Quando si considera tardiva una dichiarazione e quali sono le conseguenze
Una dichiarazione dei redditi è considerata tardiva se viene presentata dopo la scadenza ordinaria (generalmente il 30 novembre per i soggetti con obbligo telematico) ma entro i successivi 90 giorni. In questo caso, la dichiarazione non è considerata omessa, ma comunque soggetta a sanzioni.

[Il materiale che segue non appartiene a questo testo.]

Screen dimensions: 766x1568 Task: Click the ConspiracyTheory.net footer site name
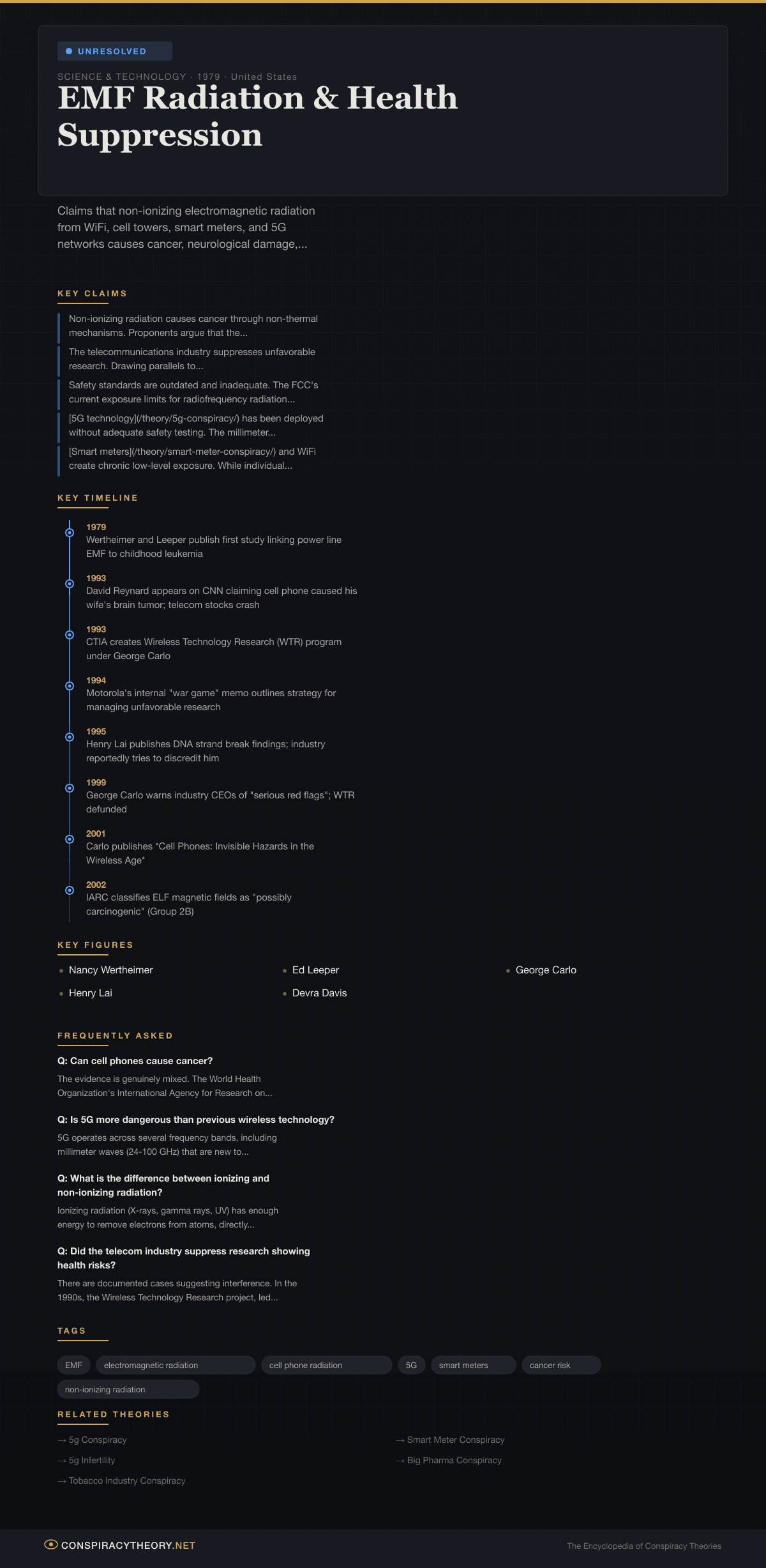click(128, 1546)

Secondo l’articolo 2, comma 7, del DPR 322/98, una dichiarazione presentata entro i 90 giorni dalla scadenza è valida a tutti gli effetti, con l’applicazione delle normali sanzioni per il ritardo. Se invece la dichiarazione viene inviata oltre i 90 giorni, si considera omessa, con conseguenze più gravi: oltre a sanzioni maggiorate, il fisco può applicare termini di accertamento più lunghi.

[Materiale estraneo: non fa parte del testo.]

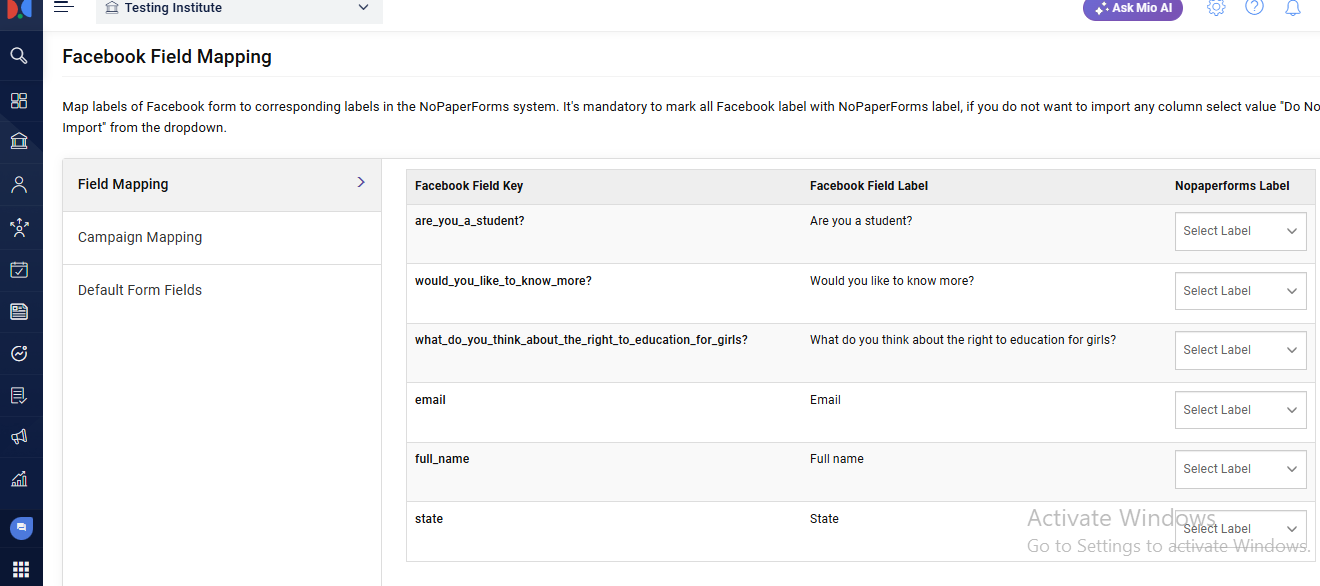Switch to Default Form Fields tab
Screen dimensions: 1320x586
click(x=140, y=290)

Dal punto di vista delle tempistiche di accertamento, la normativa prevede che il termine per l’Agenzia delle Entrate decorra dall’anno in cui è stata effettivamente presentata la dichiarazione e non dall’anno d’imposta a cui essa si riferisce. Questo significa che una dichiarazione tardiva sposta automaticamente di un anno la scadenza entro cui il fisco può effettuare controlli e notificare eventuali avvisi di accertamento.
Esempio pratico: se un contribuente presenta il modello Redditi 2024 il 31 gennaio 2025, il termine di accertamento non sarà il 31 dicembre 2029, bensì il 31 dicembre 2030.

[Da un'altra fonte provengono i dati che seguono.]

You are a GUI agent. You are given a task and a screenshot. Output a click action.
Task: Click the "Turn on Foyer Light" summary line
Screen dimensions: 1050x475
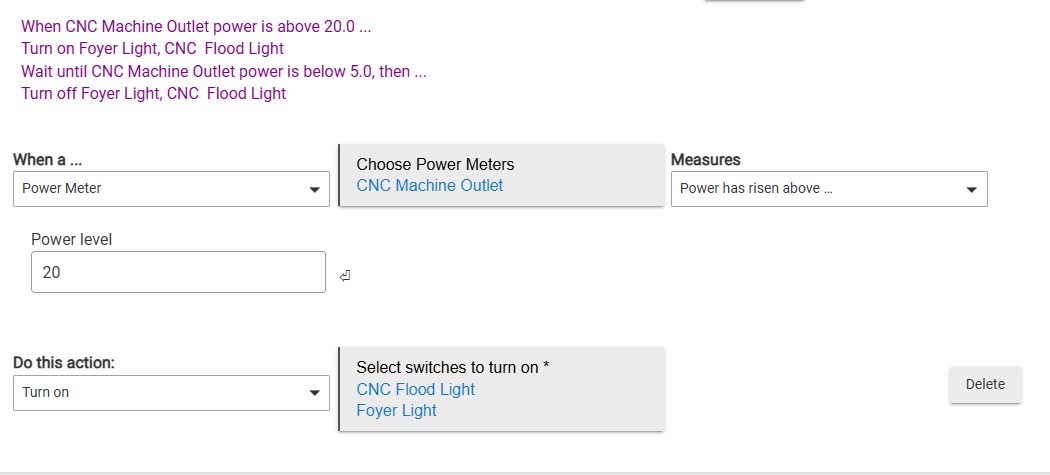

Dichiarazione infedele sanata nei 90 giorni: cosa succede ai termini di accertamento
Un aspetto meno approfondito riguarda le dichiarazioni infedeli che vengono corrette entro i 90 giorni dalla scadenza. Questo scenario si verifica quando il contribuente presenta inizialmente una dichiarazione con errori o omissioni e successivamente la integra, correggendo i dati.
Secondo l’articolo 1, comma 640, della Legge 190/2014, la presentazione di una dichiarazione integrativa riapre i termini di accertamento, ma solo per gli elementi rettificati o aggiunti. Ciò significa che il fisco può effettuare controlli più a lungo, ma esclusivamente sulle parti modificate della dichiarazione.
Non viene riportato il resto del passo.